[Interface element listing]
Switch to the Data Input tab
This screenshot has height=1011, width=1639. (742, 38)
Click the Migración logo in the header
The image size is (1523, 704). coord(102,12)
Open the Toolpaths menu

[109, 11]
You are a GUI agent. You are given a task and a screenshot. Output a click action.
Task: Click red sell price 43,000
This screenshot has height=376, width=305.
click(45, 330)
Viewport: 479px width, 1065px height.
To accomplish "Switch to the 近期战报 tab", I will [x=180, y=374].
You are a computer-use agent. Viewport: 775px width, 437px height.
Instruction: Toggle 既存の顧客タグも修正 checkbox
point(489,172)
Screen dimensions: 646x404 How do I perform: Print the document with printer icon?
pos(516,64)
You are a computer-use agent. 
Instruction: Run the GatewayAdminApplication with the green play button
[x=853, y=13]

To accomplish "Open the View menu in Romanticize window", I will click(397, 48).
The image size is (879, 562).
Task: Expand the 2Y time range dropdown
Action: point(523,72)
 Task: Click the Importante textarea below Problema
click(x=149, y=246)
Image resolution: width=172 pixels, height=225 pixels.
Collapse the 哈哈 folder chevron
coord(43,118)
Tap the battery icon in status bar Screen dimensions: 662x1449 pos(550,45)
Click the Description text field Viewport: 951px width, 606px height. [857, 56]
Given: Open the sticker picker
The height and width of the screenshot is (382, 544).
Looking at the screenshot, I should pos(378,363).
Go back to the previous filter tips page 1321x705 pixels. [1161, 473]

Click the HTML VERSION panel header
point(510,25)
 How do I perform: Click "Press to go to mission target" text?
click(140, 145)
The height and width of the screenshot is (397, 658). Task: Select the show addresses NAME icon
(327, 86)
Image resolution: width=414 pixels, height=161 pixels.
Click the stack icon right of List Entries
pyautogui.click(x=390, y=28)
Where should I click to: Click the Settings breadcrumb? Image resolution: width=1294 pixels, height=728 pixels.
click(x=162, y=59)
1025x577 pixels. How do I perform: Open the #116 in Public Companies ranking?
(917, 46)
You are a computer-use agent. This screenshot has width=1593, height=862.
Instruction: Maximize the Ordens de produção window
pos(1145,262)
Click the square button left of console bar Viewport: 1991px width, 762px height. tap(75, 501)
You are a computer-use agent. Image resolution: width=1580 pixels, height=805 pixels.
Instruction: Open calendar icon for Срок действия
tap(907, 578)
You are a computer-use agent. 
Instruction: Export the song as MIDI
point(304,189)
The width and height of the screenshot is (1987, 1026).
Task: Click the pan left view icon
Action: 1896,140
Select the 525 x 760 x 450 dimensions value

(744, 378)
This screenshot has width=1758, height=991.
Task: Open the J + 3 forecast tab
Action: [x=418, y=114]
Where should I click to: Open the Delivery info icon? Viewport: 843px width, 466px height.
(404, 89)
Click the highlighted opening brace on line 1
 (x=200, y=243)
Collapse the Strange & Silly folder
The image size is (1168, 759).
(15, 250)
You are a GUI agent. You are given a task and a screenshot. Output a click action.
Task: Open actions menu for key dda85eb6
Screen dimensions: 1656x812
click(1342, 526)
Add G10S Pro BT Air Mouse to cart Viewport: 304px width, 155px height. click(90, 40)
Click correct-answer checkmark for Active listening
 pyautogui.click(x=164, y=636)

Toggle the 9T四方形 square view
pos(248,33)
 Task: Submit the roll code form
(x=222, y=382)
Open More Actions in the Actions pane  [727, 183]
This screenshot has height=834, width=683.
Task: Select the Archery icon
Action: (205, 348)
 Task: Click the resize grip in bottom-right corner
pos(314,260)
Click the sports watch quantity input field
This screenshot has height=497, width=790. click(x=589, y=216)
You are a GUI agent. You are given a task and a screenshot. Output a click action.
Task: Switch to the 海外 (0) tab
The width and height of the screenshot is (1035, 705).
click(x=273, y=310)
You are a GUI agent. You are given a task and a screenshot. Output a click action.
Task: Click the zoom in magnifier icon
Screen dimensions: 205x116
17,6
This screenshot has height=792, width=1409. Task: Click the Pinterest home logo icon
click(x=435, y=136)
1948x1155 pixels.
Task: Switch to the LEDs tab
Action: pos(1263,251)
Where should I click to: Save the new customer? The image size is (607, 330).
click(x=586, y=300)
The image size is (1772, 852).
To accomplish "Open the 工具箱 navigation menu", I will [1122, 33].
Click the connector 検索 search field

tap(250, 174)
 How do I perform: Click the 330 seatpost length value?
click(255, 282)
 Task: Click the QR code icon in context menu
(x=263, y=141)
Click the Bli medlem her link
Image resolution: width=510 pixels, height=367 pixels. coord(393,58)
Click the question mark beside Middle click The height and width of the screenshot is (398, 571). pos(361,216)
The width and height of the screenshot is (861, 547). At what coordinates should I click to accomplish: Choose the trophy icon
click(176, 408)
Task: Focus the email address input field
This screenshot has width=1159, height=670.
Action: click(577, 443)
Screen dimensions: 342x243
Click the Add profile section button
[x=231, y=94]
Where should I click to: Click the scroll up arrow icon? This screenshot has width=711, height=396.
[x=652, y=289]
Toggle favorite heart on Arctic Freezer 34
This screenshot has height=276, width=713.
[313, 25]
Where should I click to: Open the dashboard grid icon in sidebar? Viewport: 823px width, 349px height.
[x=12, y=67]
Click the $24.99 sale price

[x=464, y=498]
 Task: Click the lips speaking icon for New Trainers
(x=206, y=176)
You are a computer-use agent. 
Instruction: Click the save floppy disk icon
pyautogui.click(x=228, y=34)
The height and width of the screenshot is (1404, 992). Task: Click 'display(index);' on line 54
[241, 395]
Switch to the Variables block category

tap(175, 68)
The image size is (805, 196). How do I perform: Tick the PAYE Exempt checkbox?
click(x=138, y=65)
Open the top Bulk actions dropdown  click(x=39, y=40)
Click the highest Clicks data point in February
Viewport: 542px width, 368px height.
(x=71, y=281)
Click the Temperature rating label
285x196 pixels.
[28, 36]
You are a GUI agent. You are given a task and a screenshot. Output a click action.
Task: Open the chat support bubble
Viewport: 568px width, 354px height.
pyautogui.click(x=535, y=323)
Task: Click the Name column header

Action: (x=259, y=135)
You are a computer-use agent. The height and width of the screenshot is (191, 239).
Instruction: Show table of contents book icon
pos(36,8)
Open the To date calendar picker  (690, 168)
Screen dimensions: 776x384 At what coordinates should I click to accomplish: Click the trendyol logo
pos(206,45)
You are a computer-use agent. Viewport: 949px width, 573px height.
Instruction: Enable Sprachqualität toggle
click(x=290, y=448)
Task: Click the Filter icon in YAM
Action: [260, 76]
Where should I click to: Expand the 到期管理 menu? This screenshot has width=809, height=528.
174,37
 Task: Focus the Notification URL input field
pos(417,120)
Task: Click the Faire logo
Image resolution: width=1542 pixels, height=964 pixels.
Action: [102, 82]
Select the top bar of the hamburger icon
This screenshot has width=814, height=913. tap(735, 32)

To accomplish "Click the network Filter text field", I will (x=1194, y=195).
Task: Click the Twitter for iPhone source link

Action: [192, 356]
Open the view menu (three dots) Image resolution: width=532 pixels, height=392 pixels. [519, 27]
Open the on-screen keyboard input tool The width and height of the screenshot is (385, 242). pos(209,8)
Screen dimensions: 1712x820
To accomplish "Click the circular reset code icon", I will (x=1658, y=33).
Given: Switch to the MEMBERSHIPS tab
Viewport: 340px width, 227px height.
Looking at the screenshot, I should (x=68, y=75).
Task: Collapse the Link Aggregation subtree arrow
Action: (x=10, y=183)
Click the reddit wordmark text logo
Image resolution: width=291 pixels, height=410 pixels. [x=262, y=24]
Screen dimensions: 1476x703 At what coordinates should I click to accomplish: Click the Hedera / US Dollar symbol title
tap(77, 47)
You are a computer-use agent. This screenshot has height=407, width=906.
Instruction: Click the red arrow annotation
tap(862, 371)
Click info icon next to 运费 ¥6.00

| To be done |
Retype the lines of the listing above without any changes, starting with the first line and stopping after the line that contains "Looking at the screenshot, I should pos(378,363).".

| Exercise response |
Switch to the Data Input tab
This screenshot has height=1011, width=1639. (742, 38)
Click the Migración logo in the header
The image size is (1523, 704). coord(102,12)
Open the Toolpaths menu

[109, 11]
You are a GUI agent. You are given a task and a screenshot. Output a click action.
Task: Click red sell price 43,000
This screenshot has height=376, width=305.
click(45, 330)
Viewport: 479px width, 1065px height.
To accomplish "Switch to the 近期战报 tab", I will [x=180, y=374].
You are a computer-use agent. Viewport: 775px width, 437px height.
Instruction: Toggle 既存の顧客タグも修正 checkbox
point(489,172)
Screen dimensions: 646x404 How do I perform: Print the document with printer icon?
pos(516,64)
You are a computer-use agent. 
Instruction: Run the GatewayAdminApplication with the green play button
[x=853, y=13]

To accomplish "Open the View menu in Romanticize window", I will click(397, 48).
The image size is (879, 562).
Task: Expand the 2Y time range dropdown
Action: point(523,72)
 Task: Click the Importante textarea below Problema
click(x=149, y=246)
Image resolution: width=172 pixels, height=225 pixels.
Collapse the 哈哈 folder chevron
coord(43,118)
Tap the battery icon in status bar Screen dimensions: 662x1449 pos(550,45)
Click the Description text field Viewport: 951px width, 606px height. [857, 56]
Given: Open the sticker picker
The height and width of the screenshot is (382, 544).
Looking at the screenshot, I should pos(378,363).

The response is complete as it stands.